The most obvious drawback is that the oath would in itself be a denial of one of the basic values it might seek to uphold: the right to dissent. Why should anyone have to sign up to some officially approved list of moral rules if they don’t believe in them? This is effectively the case if their livelihood depends on it. If a soldier or a teacher doesn’t believe in equality, should they be forced to say they do just to hang onto their job? Would it make them better or worse citizens? If they practise acts of discrimination or hate crimes then they should face the consequences. It is difficult to justify their suffering such a detriment to their lives just because they have offensive private views.

Nor would an oath of loyalty be likely to stand the test of time. One framed in 1716 or 1916 would look very different to today’s, just as a 2116 version no doubt would. There is little point in seeking to codify “values” that evolve and flex over time as society changes. Indeed that is the useful thing about an unwritten constitution – such accommodations can shift, without the need always for a violent argument over what previous generations thought immutable.

Slavery, the British Empire and restricting the right to vote to male property owners would once be commonplace “values”, or practices easily derived from the mores of their day. Once upon a time “Christian” values would be the thing: impossible today. British values were not always laudable, especially in the imperial age, and were never enshrined in a solemn pledge by public servants to uphold them. Just as well.

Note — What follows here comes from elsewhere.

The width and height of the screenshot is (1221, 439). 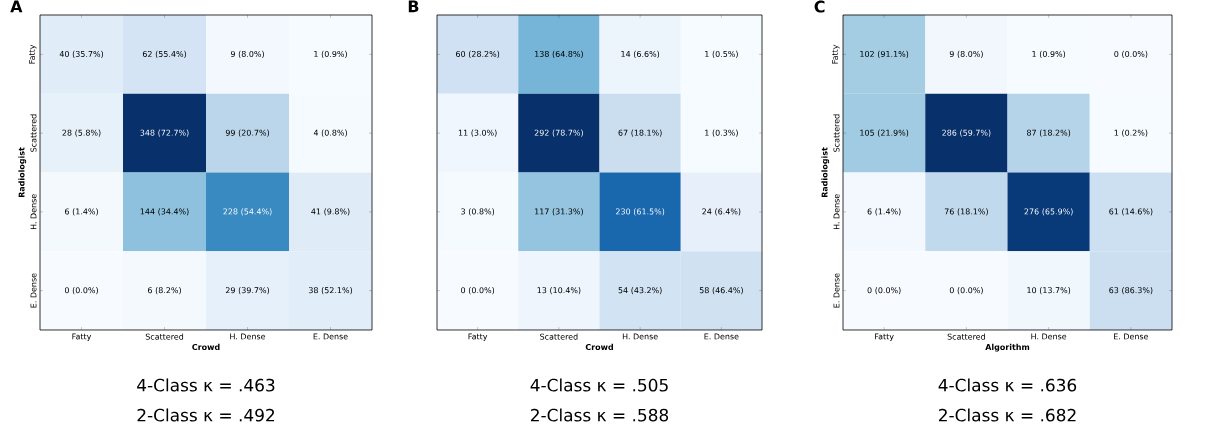 What do you see at coordinates (414, 6) in the screenshot?
I see `chart-title: B` at bounding box center [414, 6].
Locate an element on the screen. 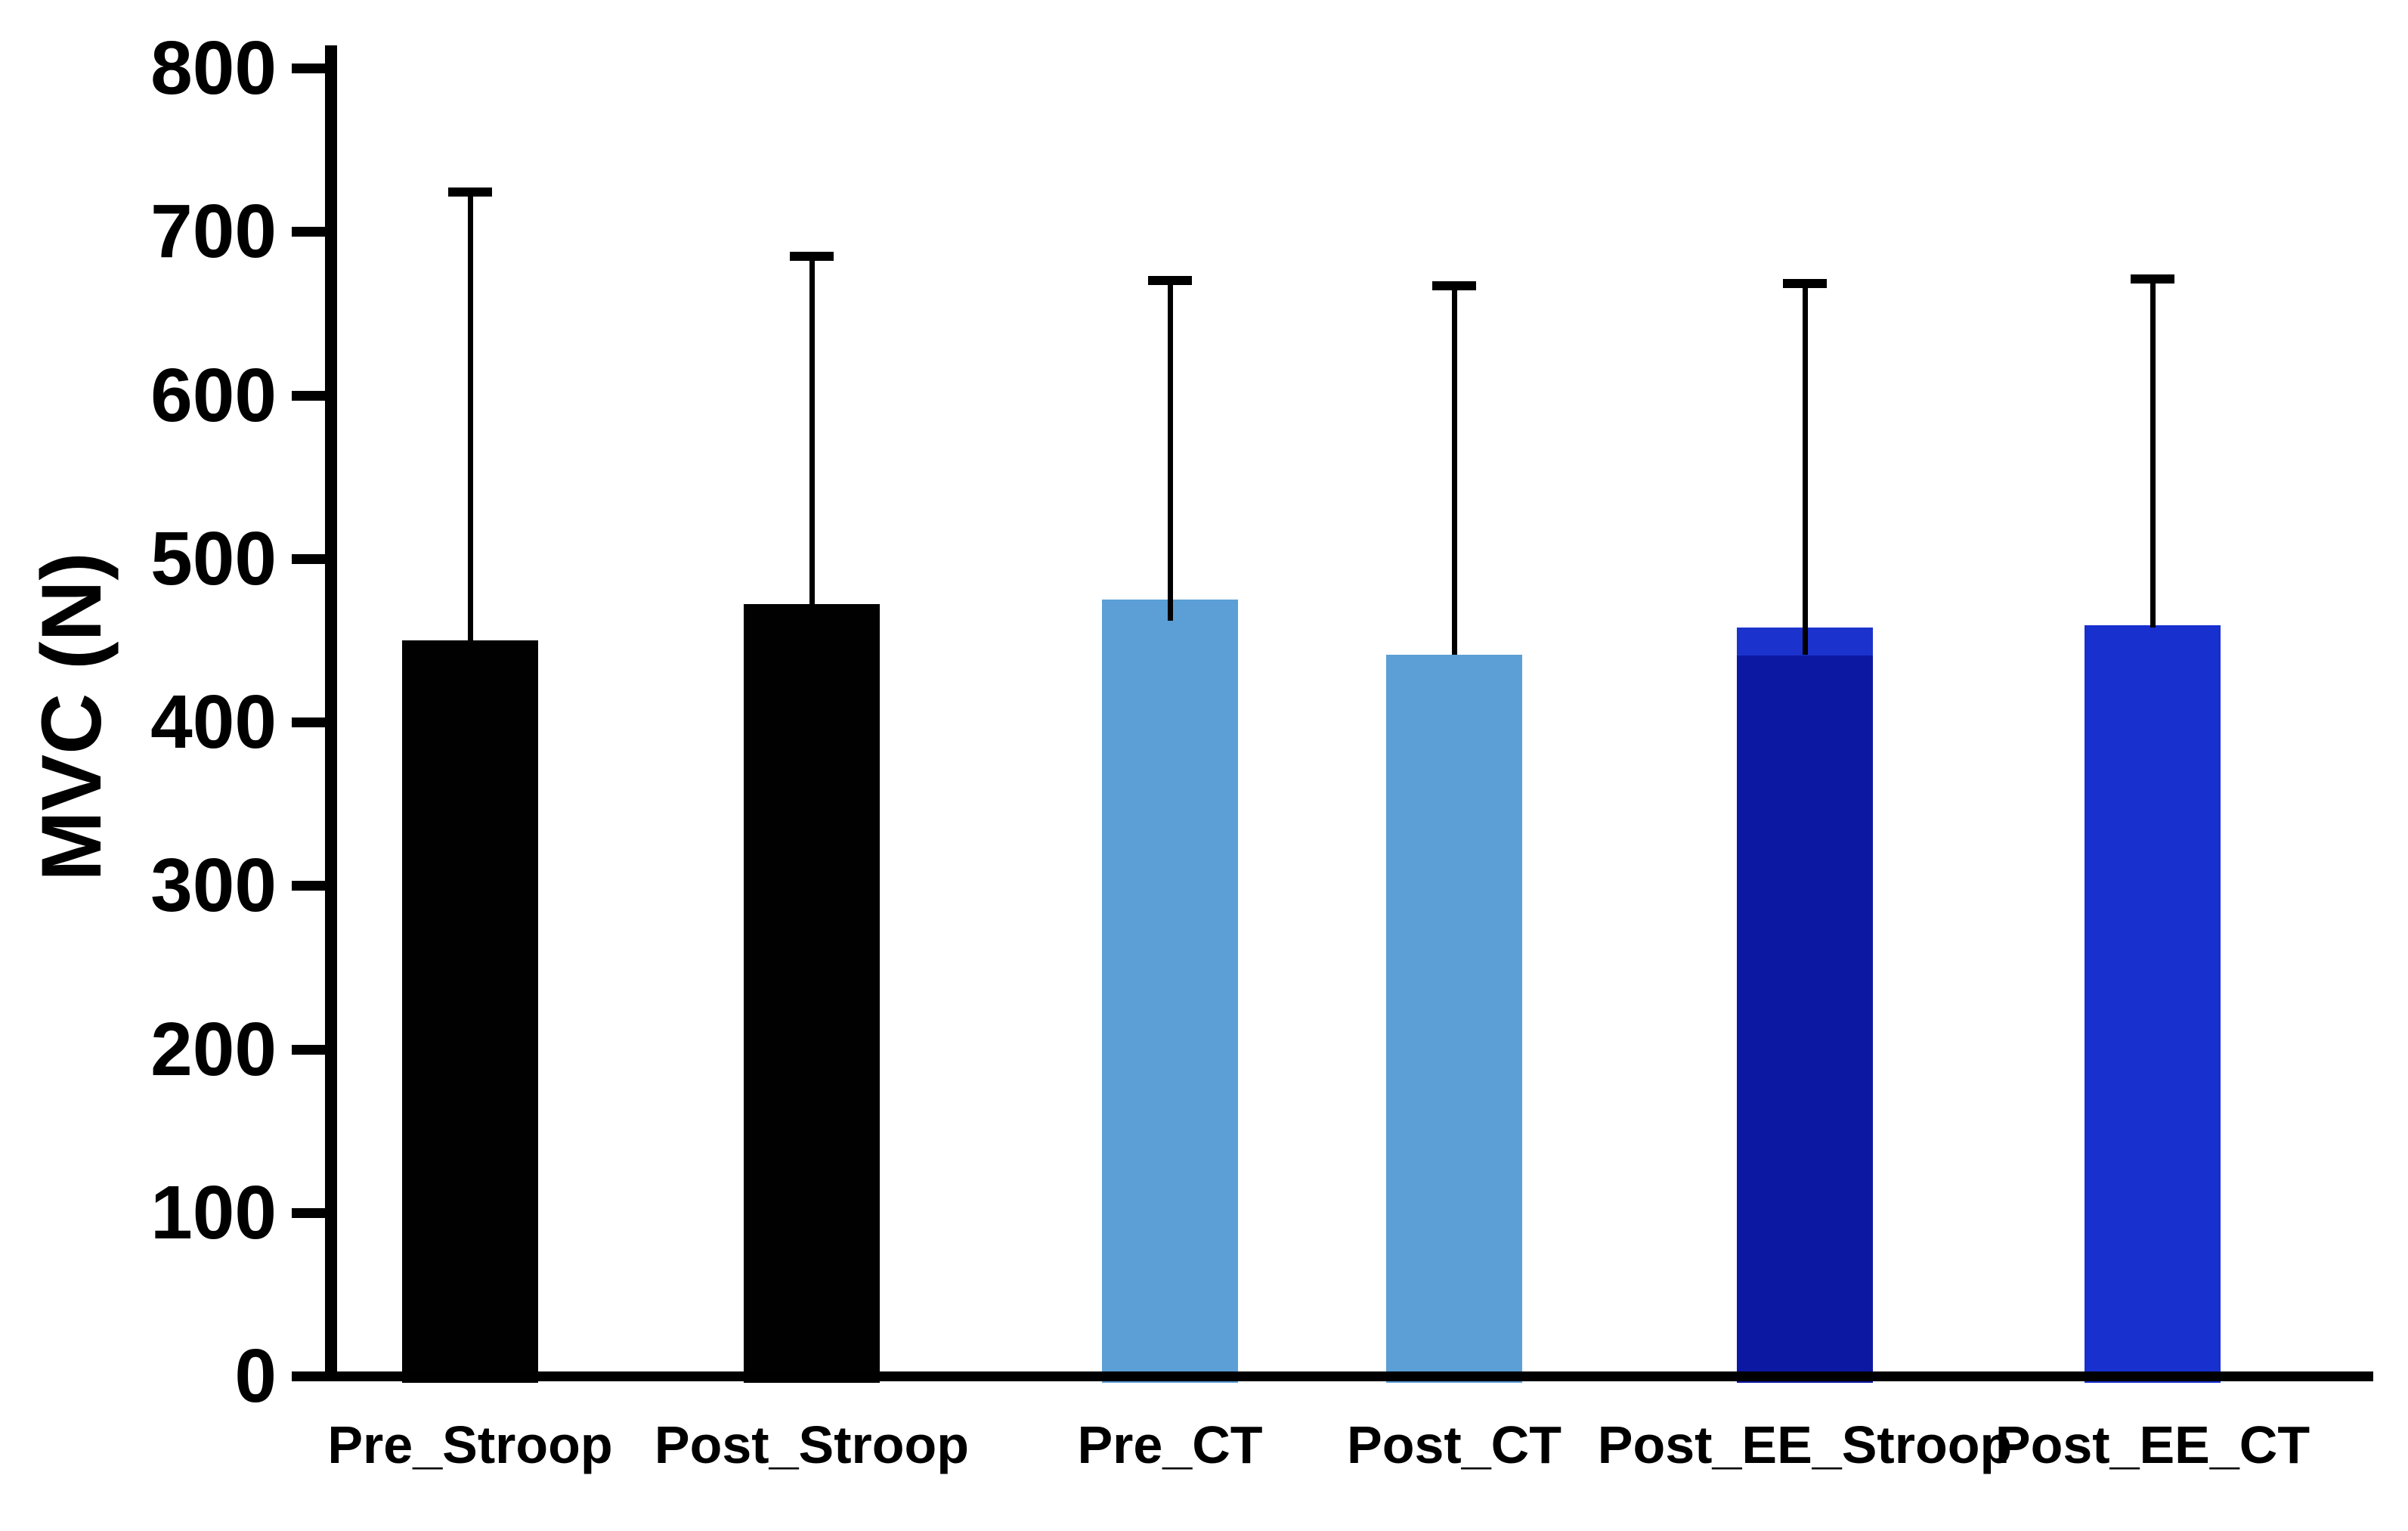 This screenshot has height=1531, width=2408. y-tick-label-700: 700 is located at coordinates (214, 232).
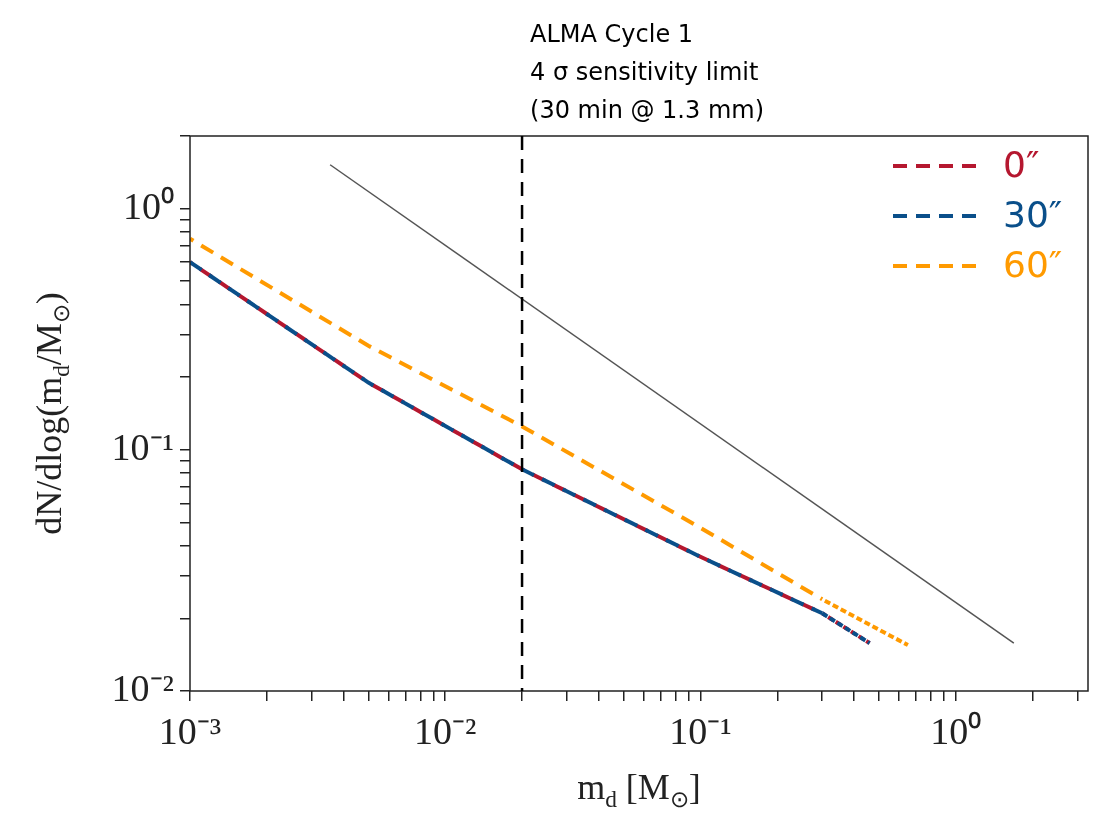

Such pledges never allow for insincerity, or changes of mind. The dedicated racist or neo-Nazi terrorist might have little problem mouthing these banalities for a greater cause, as history has shown. Public oaths guarantee nothing, and it is silly to imagine they do.

Loyalty to the “Crown” is already pledged by many office holders from the police to MPs, and they are more than sufficient as symbolic declarations of common patriotism. Loyalty to “values” such as tolerance as a method of encouraging attachment to those values is a self-contradiction. We should let our unspoken assumptions stay unspoken.